Explainer
What are AI agents, really?
An AI agent is software that takes a goal, decides what to do next, uses tools to do it, checks its work, and reports back. That is the whole idea. Everything else is implementation detail — and where most of the confusion lives.
The simplest possible definition
A chatbot answers a question. An agent works through a task. It might search, open files, write code, call APIs, drive a browser, send an email, or wait for an event before continuing. The interesting word is decide: the model is choosing the next step, not just generating text.

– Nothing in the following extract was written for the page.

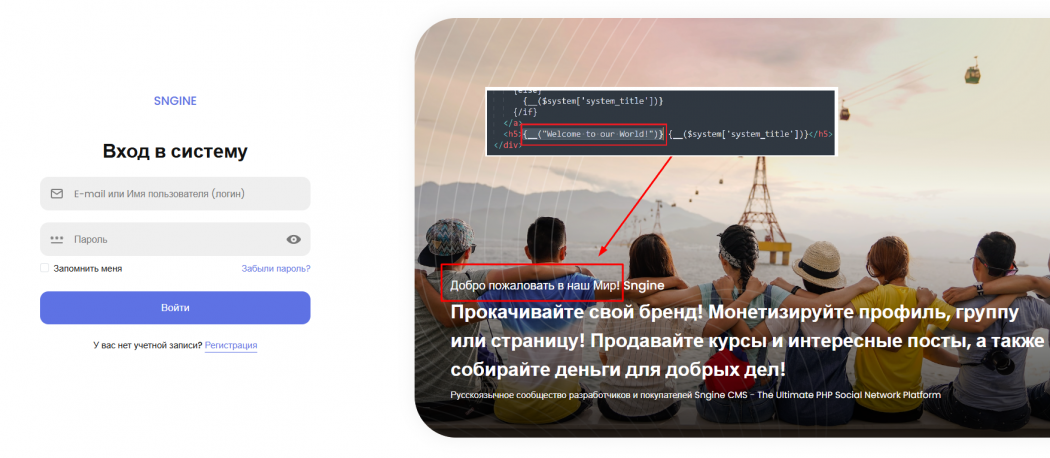Click the cable car gondola in photo
The width and height of the screenshot is (1050, 458).
click(972, 70)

The four things every agent needs
- A goal. Stated clearly, with a definition of done. Vague goals produce vague agents.
- Tools. Concrete actions the agent can take outside the chat box — read a file, call an API, send a message, run a query. The smaller and sharper the tool list, the better the agent.
- Memory. Some way to keep track of what has already happened — short-term within a task, longer-term across tasks if relevant.

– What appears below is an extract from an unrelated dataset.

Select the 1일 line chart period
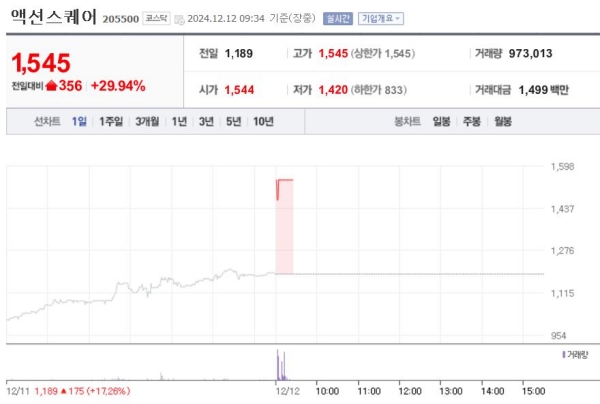Image resolution: width=600 pixels, height=404 pixels. tap(79, 122)
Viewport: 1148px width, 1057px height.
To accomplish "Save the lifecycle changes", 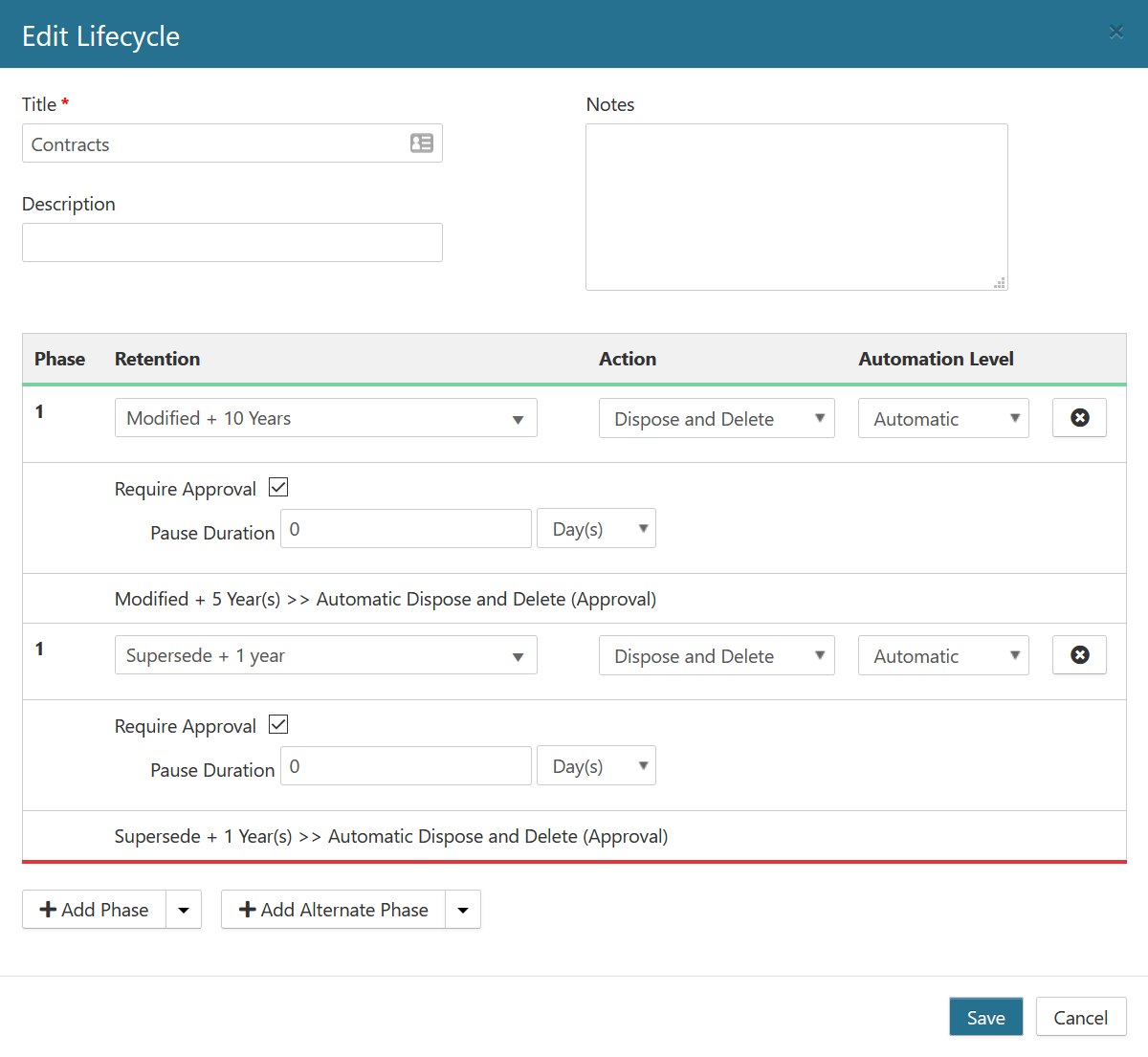I will click(985, 1018).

- Limits. Boundaries on what the agent can do alone, and where a human reviews. Agents that touch money, permissions, or production data without a human in the loop are how teams get into trouble.
The three flavors people confuse
“Agent” is a stretched word. Three different things sit underneath it:
- Workflows with model steps. A pipeline where one or more steps happen to be an LLM call. The control flow is hand-coded by you. Most “agents in production” are actually this — and that is fine.
- Tool-using agents. A model picks tools and arguments inside a bounded loop. Good for structured tasks: filling forms from documents, triaging tickets, running a known sequence of API calls with judgment in between.
- Open-ended agents. A model picks what to do next with broad freedom. Browser agents, autonomous coding agents, computer-use agents. These are the demos. They are also the ones that fail in long horizons.
The mistake is to use “agent” to mean the third one when you actually want the first.
What 2026 changed
Three things finally lined up. Frontier models got reliably good at multi-step planning. Tool-use, structured output, and long-context support all matured. And inference got cheap enough that an agent run that cost $4 a year ago now costs cents. Result: the question changed from “can an agent do this?” to “is the agent cheaper, faster, or more accurate than what we do today?”
What works in practice today
- Customer-support triage with a human approving sends.
- Internal knowledge agents over the company wiki and codebase.
- Coding agents on bounded tickets with tests.
- Sales-ops automation: lead enrichment, meeting notes, CRM hygiene.
Where the hype goes wrong
Three places, repeatedly:
- “Autonomous employee.” Long-horizon open-ended agents drift after twenty steps. They are good at sprints, not marathons.
- Multi-agent debate. Two agents arguing with each other looks impressive in a demo and burns tokens in production. Specialist sub-agents called by an orchestrator work; round-table debate mostly does not.
- “It will just figure it out.” The teams that ship cleanly bound the tool list, force structured output, write evals before they write the prompt, and put a human between the agent and any irreversible action.
How to start, today
- Pick one workflow with a clear time or cost metric. The more boring the better.
- List the smallest set of tools the agent needs. Resist adding more.
- Write five test cases before you write the prompt.
- Build the simplest version. Run it behind a human approval for two weeks.
- Look at the failures. They tell you whether to expand the agent or shrink it.